Description of the task:
Change "agent" to "assistant" in the stretch of the data from the line containing "You are a GUI" through the line containing "Image resolution: width=1151", leaving everything else unchanged. Return only those lines.

= = =

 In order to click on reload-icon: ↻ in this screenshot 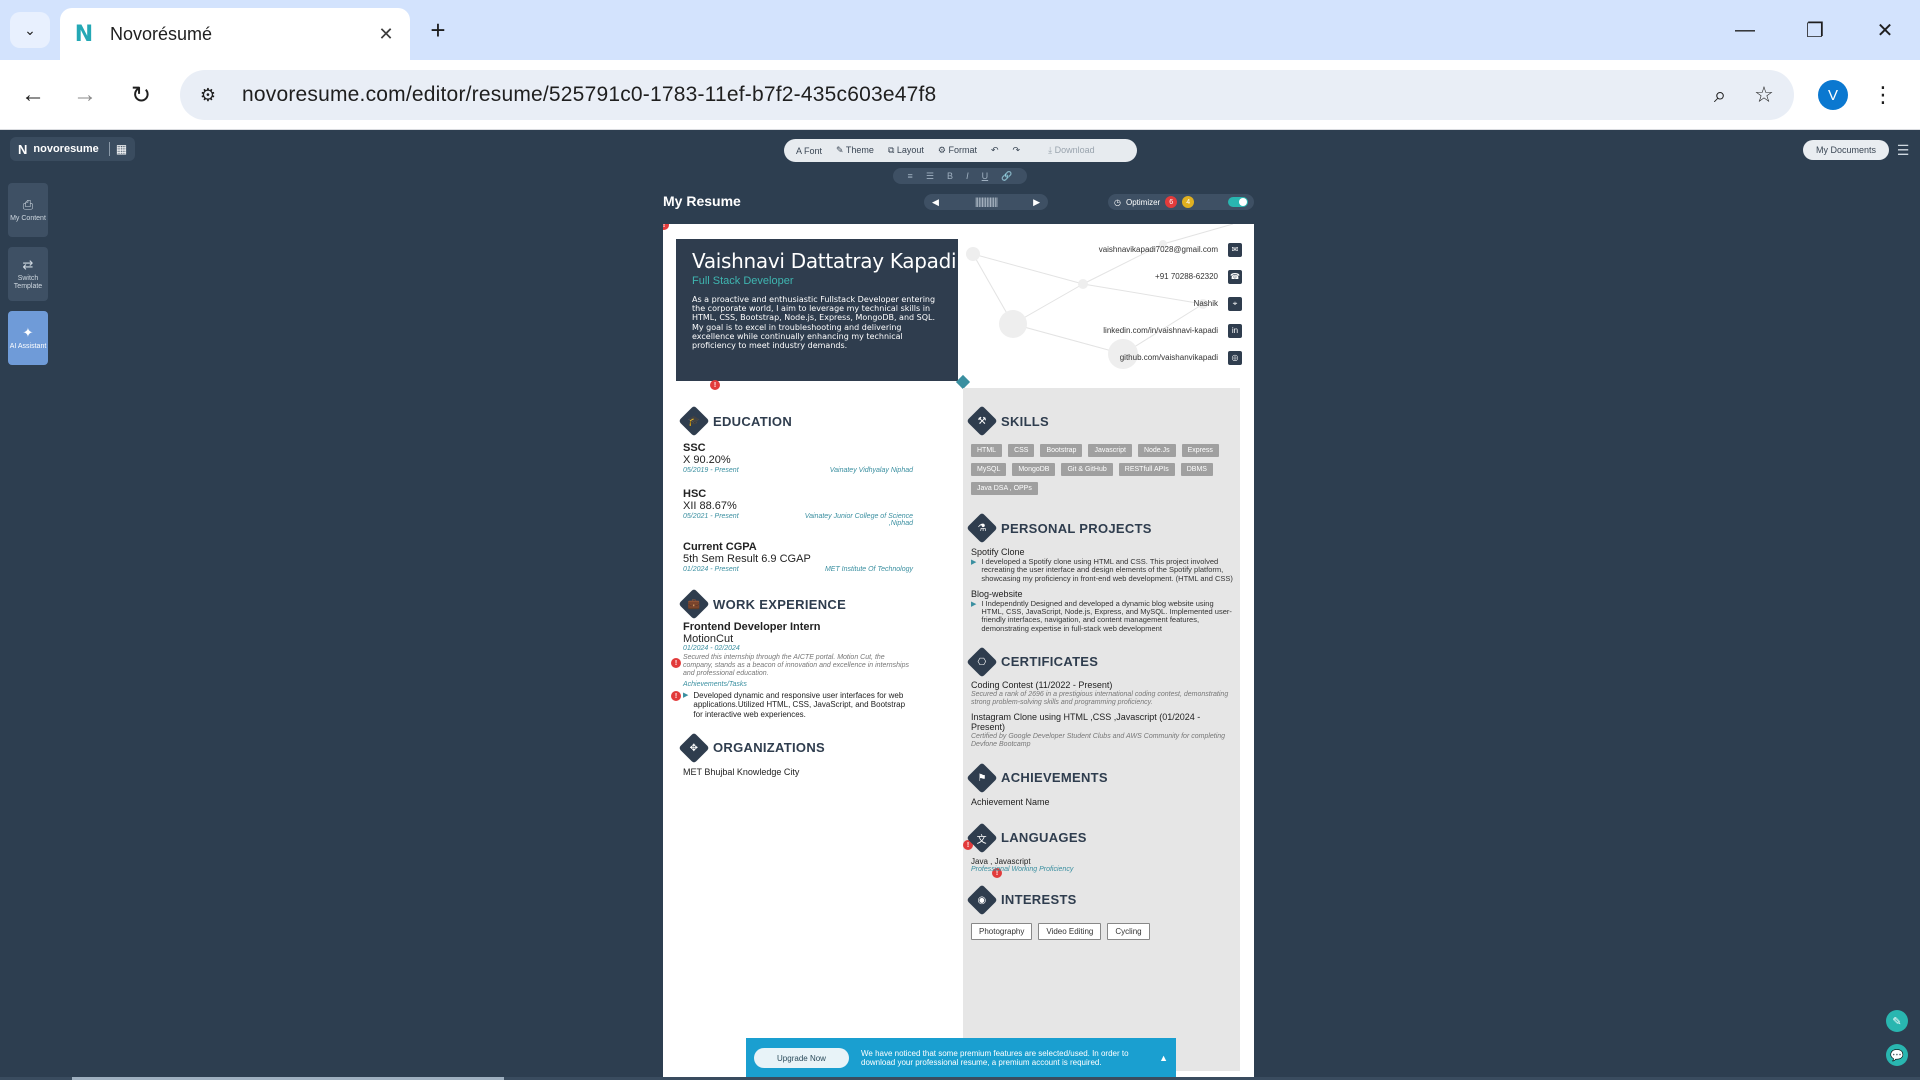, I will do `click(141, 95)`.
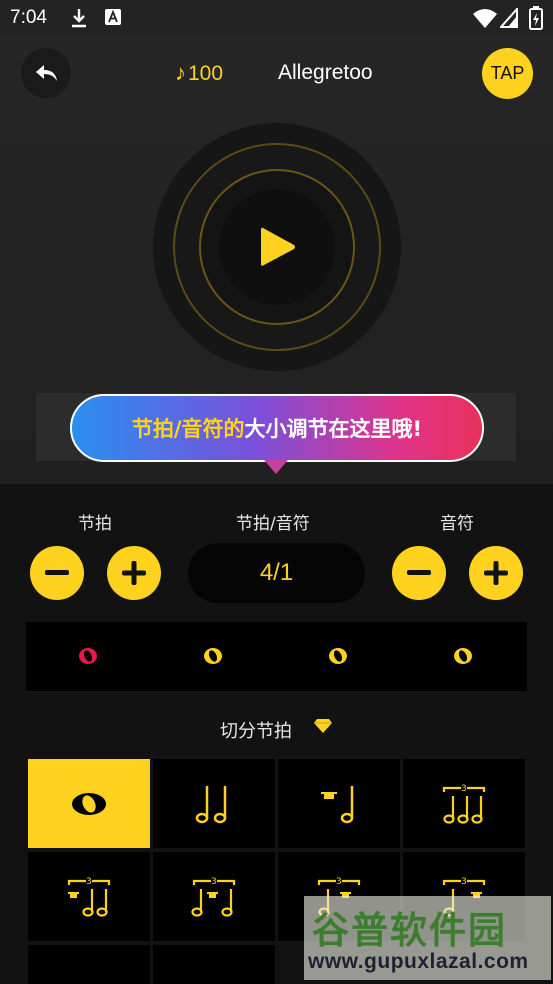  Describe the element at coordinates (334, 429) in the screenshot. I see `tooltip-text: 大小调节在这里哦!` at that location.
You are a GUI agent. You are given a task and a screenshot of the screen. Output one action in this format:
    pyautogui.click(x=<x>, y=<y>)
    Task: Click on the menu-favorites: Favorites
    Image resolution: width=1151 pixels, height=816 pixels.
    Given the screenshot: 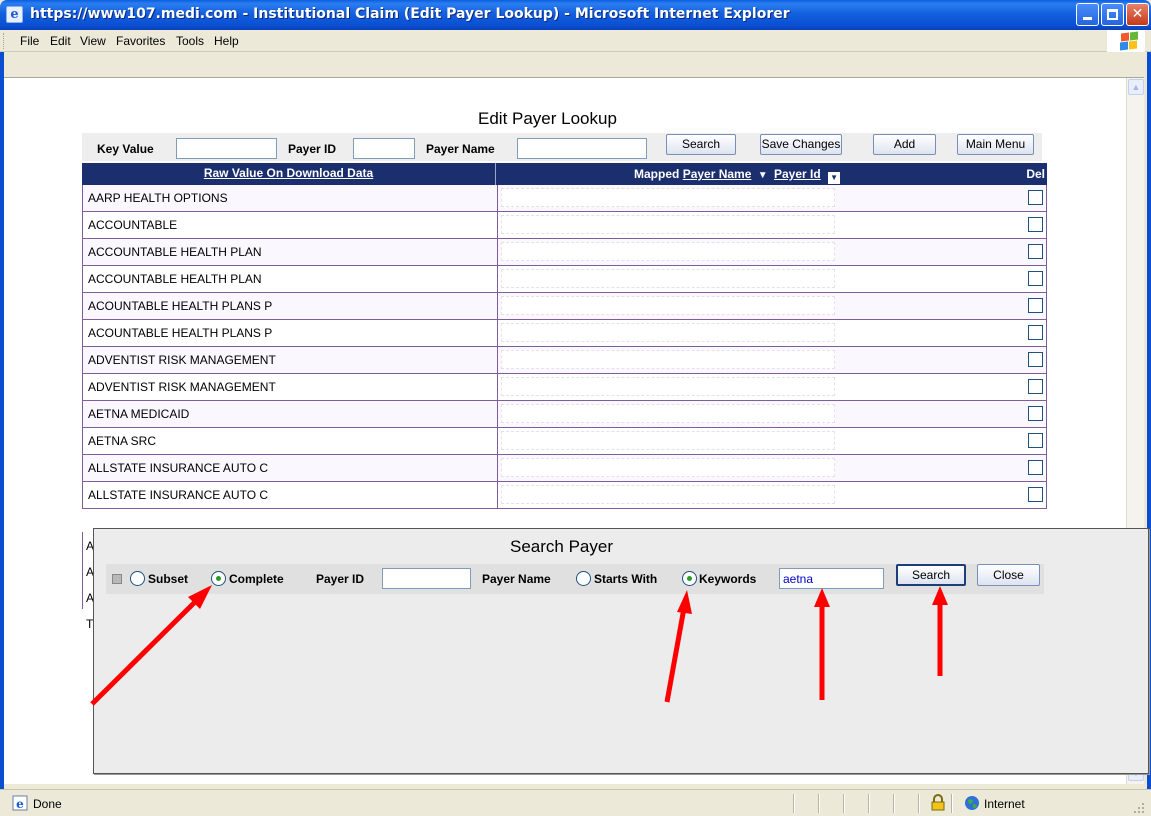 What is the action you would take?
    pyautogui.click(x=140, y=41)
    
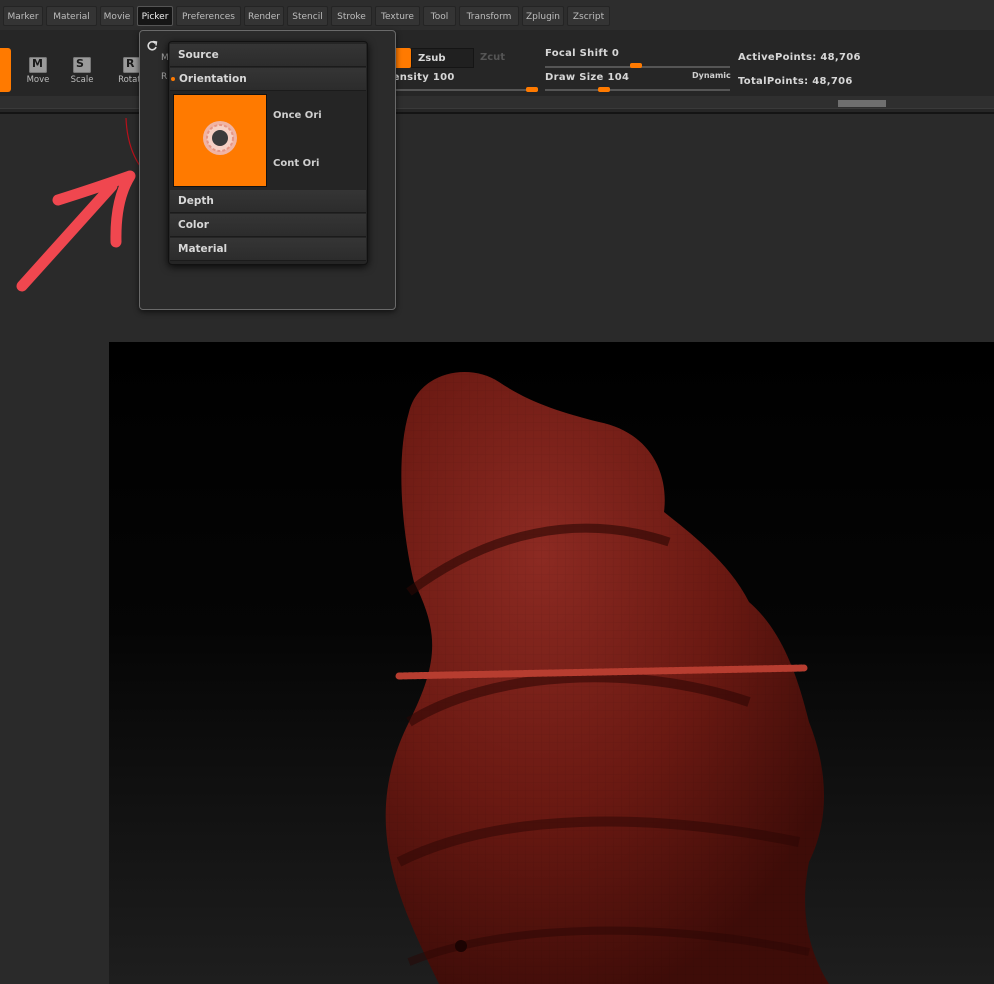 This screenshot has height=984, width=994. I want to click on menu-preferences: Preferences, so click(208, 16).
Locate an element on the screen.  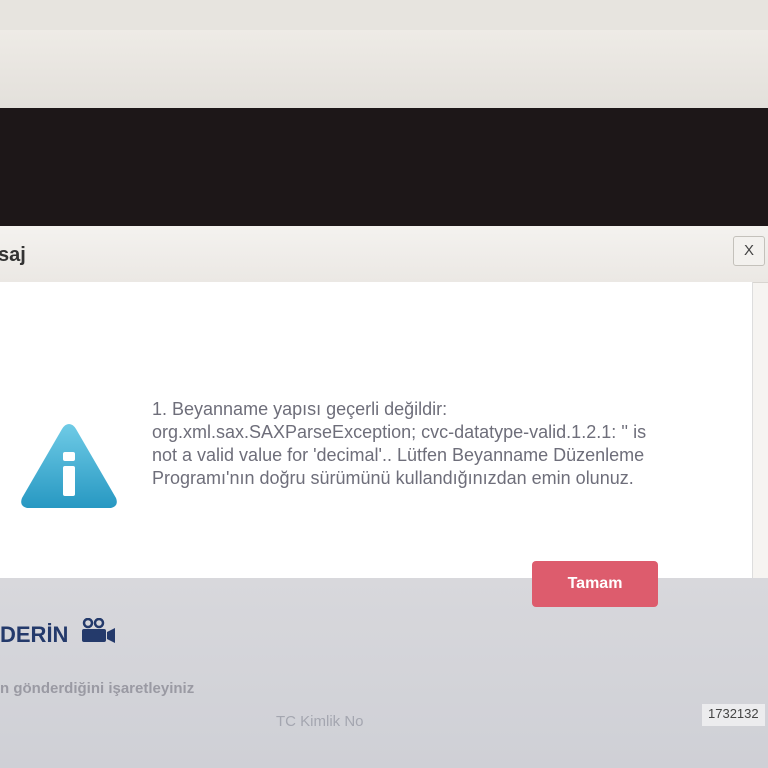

= = =

Final answer:
You are a GUI assistant. You are given a task and a screenshot of the screen. Output one action in this format:
    pyautogui.click(x=<x>, y=<y>)
    Task: Click on the menu-favorites: Favorites
    Image resolution: width=1151 pixels, height=816 pixels.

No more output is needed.